Die Hauptaufgabe der Kanzleiorganisation ist es, Fehler zu vermeiden und das Haftungsrisiko zu minimieren, d. h. den Mandanten vor Schaden zu bewahren. Das Risiko eines Regresses ist für Steuerberater in der täglichen Berufspraxis keinesfalls abstrakt. Fristversäumnisse (Einspruch, Klage) aufgrund schuldhafter Verletzung von Organisationspflichten gehören zu den häufigsten Fällen, die bei den Berufshaftpflichtversicherern gemeldet werden und führen oft zu hohen Schadensersatzansprüchen seitens der Mandanten.

Zur Unterstützung der Kanzleiorganisation ist der Einsatz von EDV und neuen Medien unerlässlich.

Kanzleiorganisation ist Teil des Qualitätsmanagements (QM).

Anfang 2023 startete das besondere elektronische Steuerberaterpostfach (beSt) der Bundessteuerberaterkammer. Zwingend müssen Steuerberater sich mit der Einrichtung und den Nutzungsbedingungen befassen und dabei auch die Alternativen der Einreichung von Klagen beim BFH und den Finanzgerichten bei technischen Ausfällen bzw.

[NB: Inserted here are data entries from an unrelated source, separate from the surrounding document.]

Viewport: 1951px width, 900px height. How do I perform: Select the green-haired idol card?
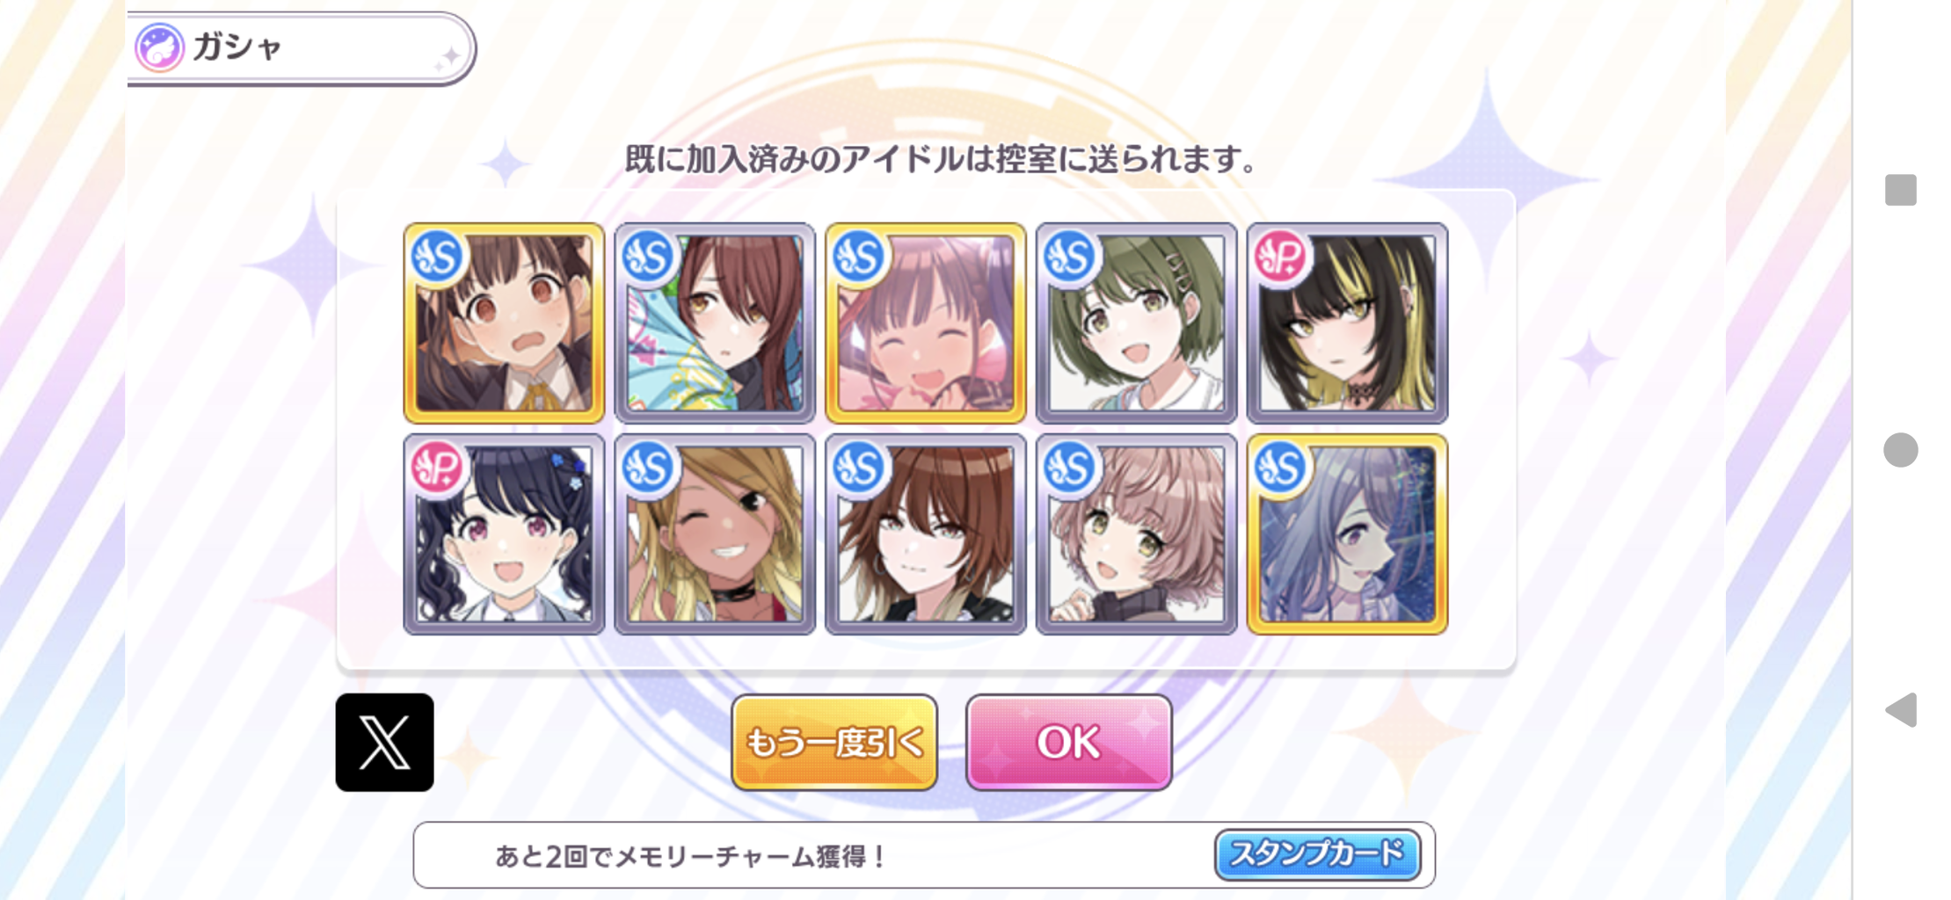click(x=1137, y=323)
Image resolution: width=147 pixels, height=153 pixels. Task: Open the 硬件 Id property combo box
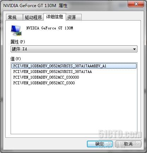click(x=74, y=49)
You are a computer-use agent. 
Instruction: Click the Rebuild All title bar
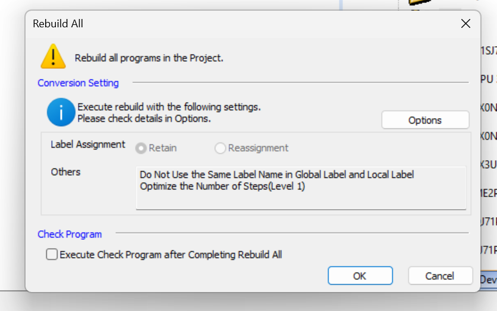241,24
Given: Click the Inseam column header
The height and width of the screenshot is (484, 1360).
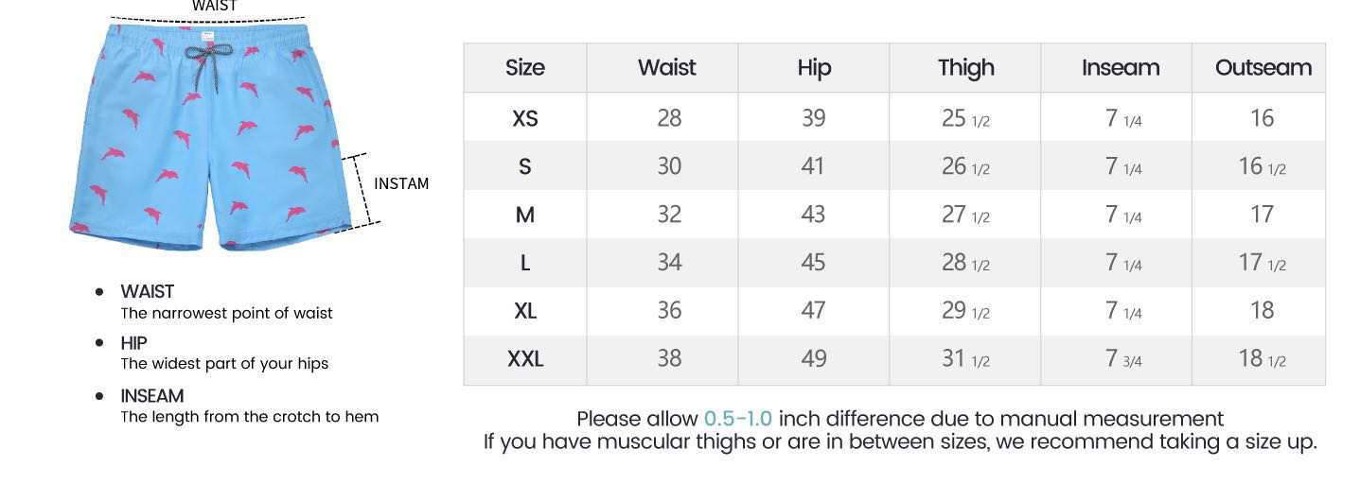Looking at the screenshot, I should [x=1120, y=68].
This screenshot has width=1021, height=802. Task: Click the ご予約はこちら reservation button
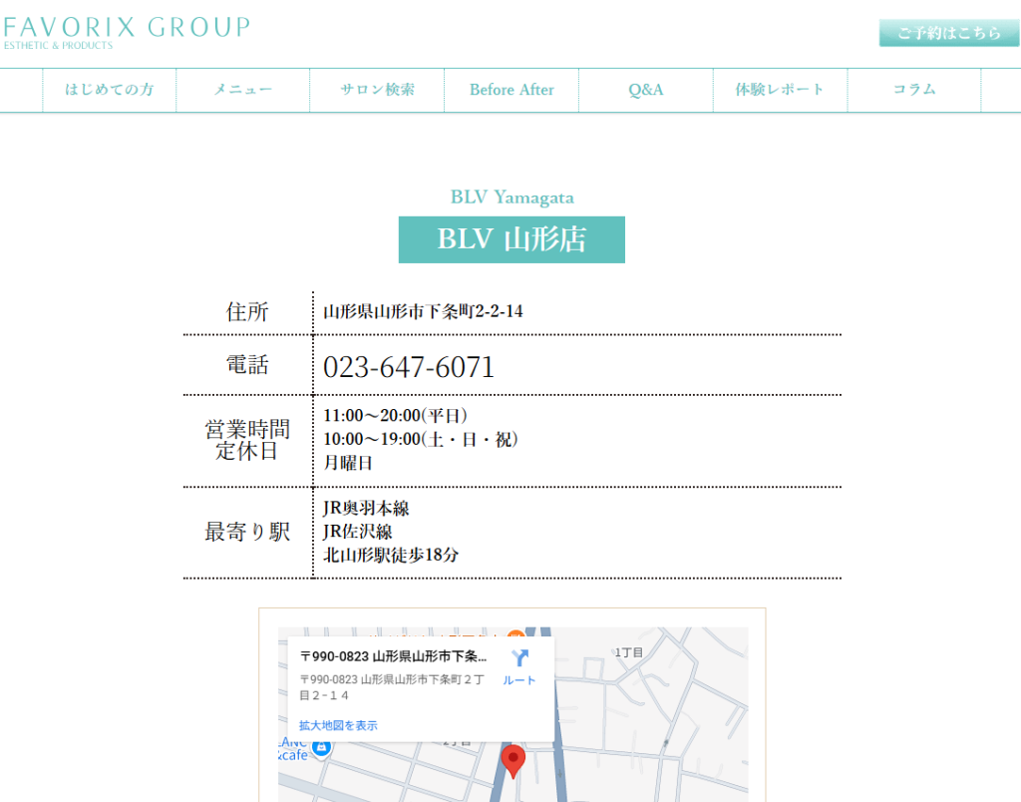pos(948,33)
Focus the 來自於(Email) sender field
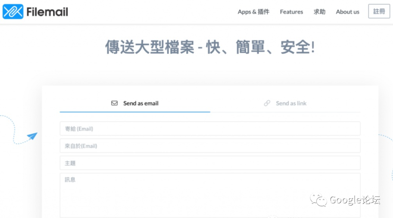 210,146
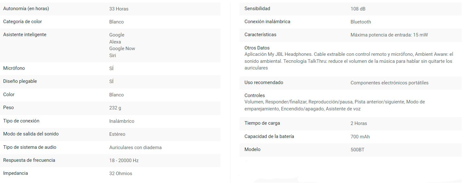Click the 'Diseño plegable' row label
Image resolution: width=463 pixels, height=184 pixels.
pyautogui.click(x=20, y=81)
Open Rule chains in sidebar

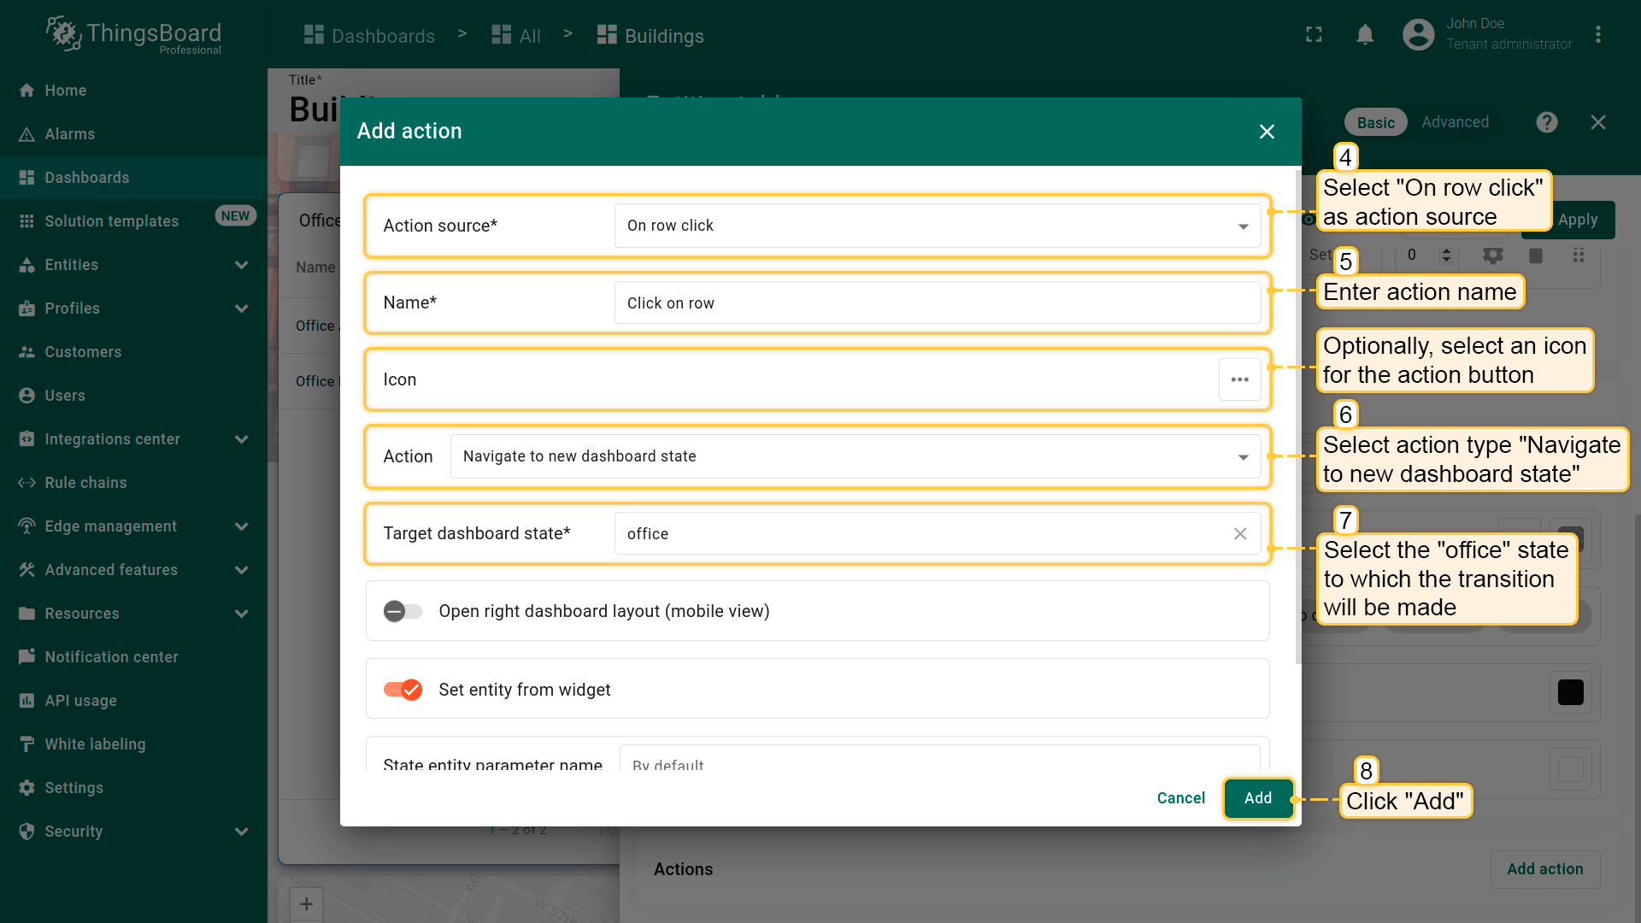click(x=85, y=483)
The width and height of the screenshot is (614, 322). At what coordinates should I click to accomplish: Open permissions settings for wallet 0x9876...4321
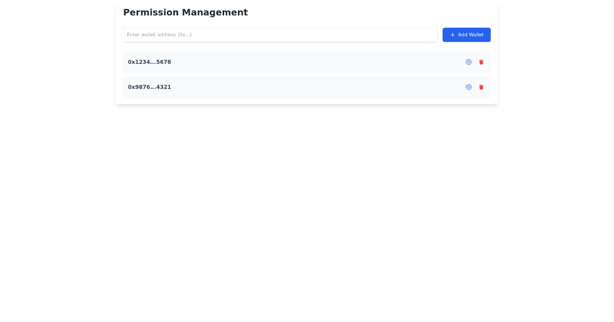[469, 87]
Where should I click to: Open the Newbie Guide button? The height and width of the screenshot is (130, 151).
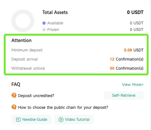pyautogui.click(x=31, y=120)
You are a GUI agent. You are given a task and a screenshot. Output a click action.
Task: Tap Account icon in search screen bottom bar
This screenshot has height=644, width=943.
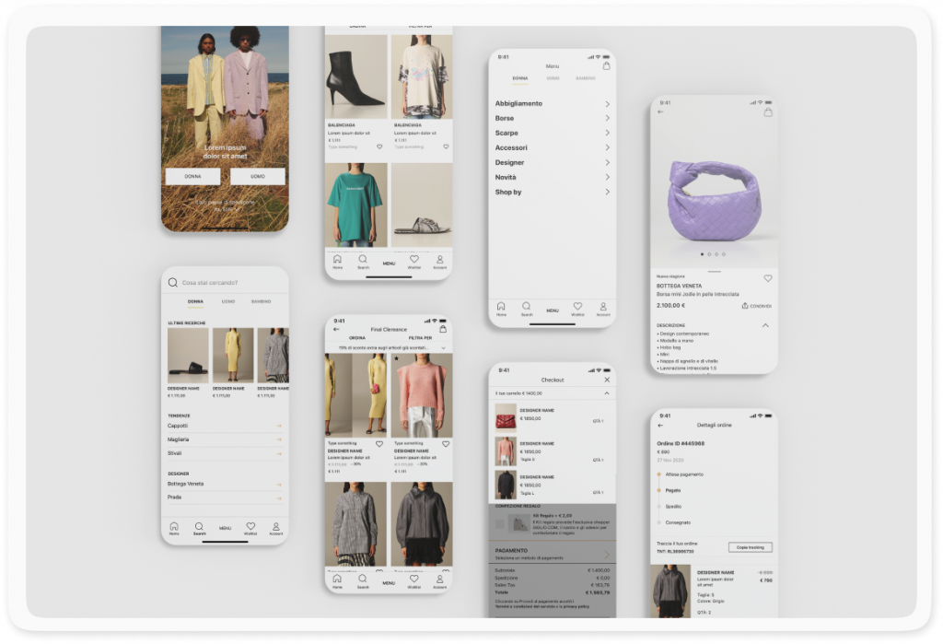click(275, 527)
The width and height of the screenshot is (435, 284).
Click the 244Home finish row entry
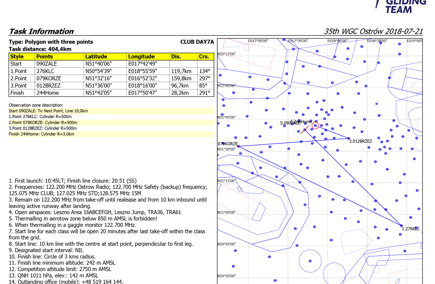pyautogui.click(x=47, y=93)
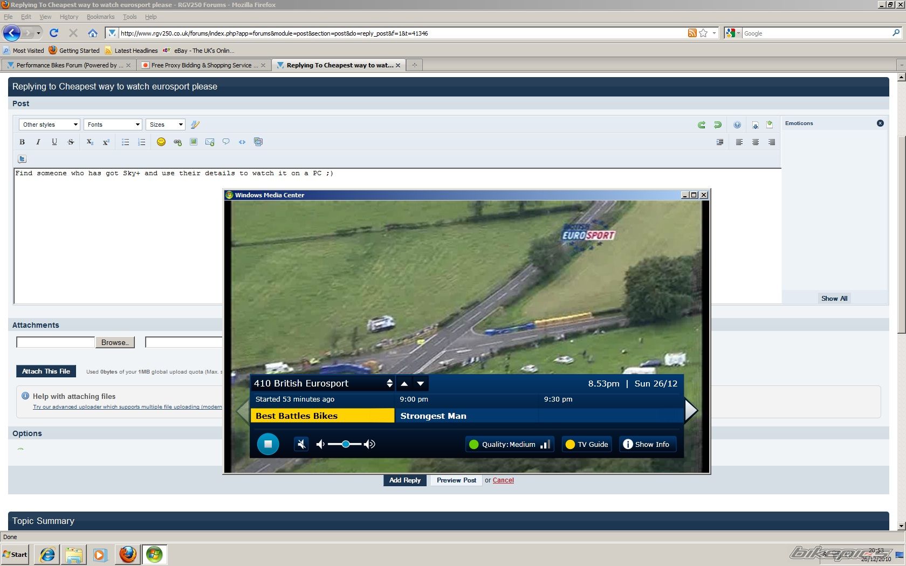Click the bulleted list icon
The width and height of the screenshot is (906, 566).
pyautogui.click(x=125, y=142)
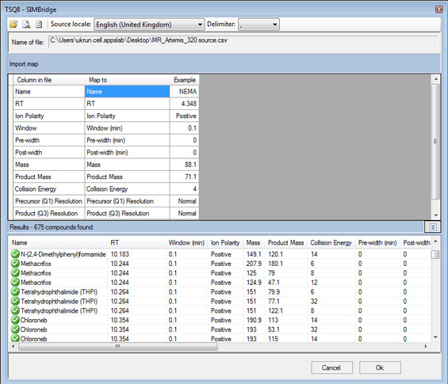Screen dimensions: 448x384
Task: Sort results by RT column header
Action: tap(114, 243)
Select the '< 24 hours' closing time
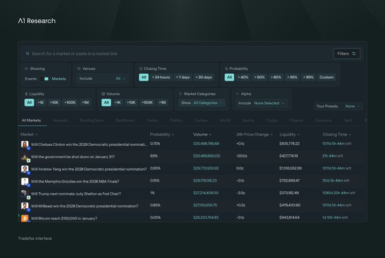The width and height of the screenshot is (385, 258). point(161,77)
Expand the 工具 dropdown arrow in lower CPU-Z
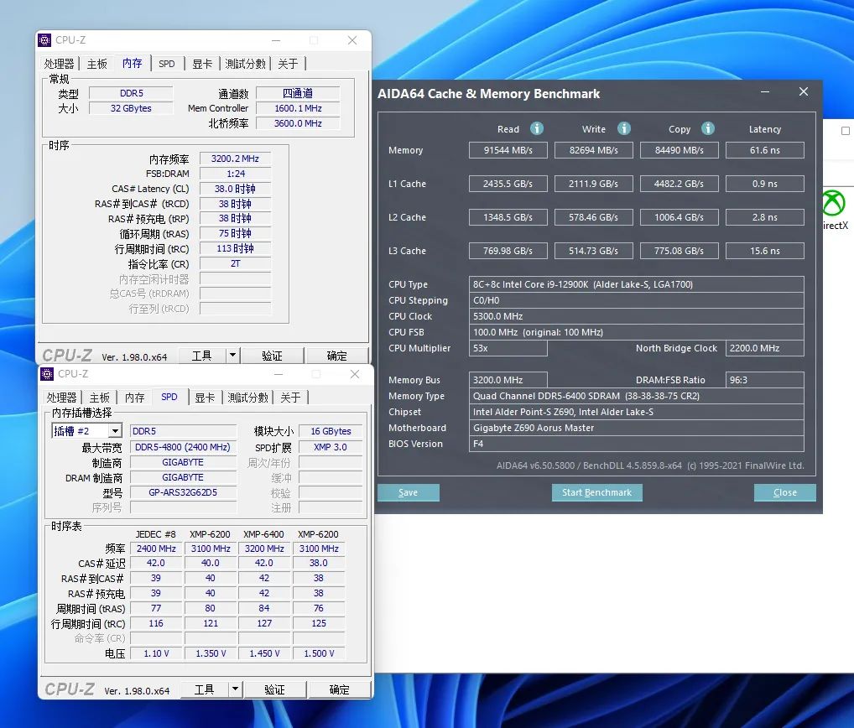Viewport: 854px width, 728px height. click(235, 689)
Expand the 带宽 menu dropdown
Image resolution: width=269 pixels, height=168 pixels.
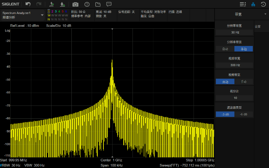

Problemen des beSt kennen.[1]

 
Gesetze, Vorschriften und Rechtsprechung

§ 57 StBerG (Abs. 1a–1c eingefügt m. W. v. 1.8.2022 durch Gesetz v. 7.7.2021, BGBl I 2021 S. 2363) und die Berufsordnung (BOStB) in der Fassung vom 3.5.2022, ab 1.8.2022 legen den Mindeststandard der Kanzleiorganisation fest. Die Rechtsprechung des BGH (IX. Zivilsenat, zuständig für Anwalts- und Steuerberaterhaftung) – insbesondere zum Organisationsverschulden bei Anträgen der Rechtsanwälte/Steuerberater auf Wiedereinsetzung in den vorherigen Stand bei Fristversäumnis – zeigt auf, was der Steuerberater besser machen könnte bzw. welche Mängel in seiner Kanzleiorganisation bestehen.[2]

Beantragt ein Steuerberater wegen Nichtnutzung des beSt (Nichtzulassungsbeschwerde beim BFH per Fax) Wiedereinsetzung in den vorigen Stand, muss er darlegen, weshalb er nicht von der Möglichkeit der Priorisierung seiner Registrierung (sog. "fast lane") Gebrauch gemacht hat.[3]

Bundessteuerberaterkammer und die Steuerberaterkammern fördern QM-Maßnahmen im Berufsstand. Grundlage ist die "Verlautbarung zur Qualitätssicherung in der Steuerberaterpraxis" (Stand: 19.4.2021), die den Berufsangehörigen Empfehlungen für die Sicherung der Qualität der beruflichen Arbeit gibt und den Weg weist, wie Praxisorganisation und Arbeitsabläufe systematisch geprüft und verbessert werden können.

[2] BGH, Beschluss v. 23.6.2022, I ZB 76/21: Anwaltliche Pflicht zur Prüfung der Eintragung einer Rechtsmittelfrist.
[3] BFH, Beschluss v. 28.4.2023, XI B 101/22; Niedersächsisches FG, Teilurteil v. 20.3.2023, 7 K 183/22, EFG 2023 S. 643: Nutzungspflicht des beSt ab 1.1.2023, auf den Erhalt des Registrierungsbriefs oder der Erstanmeldung kommt es daher nicht an.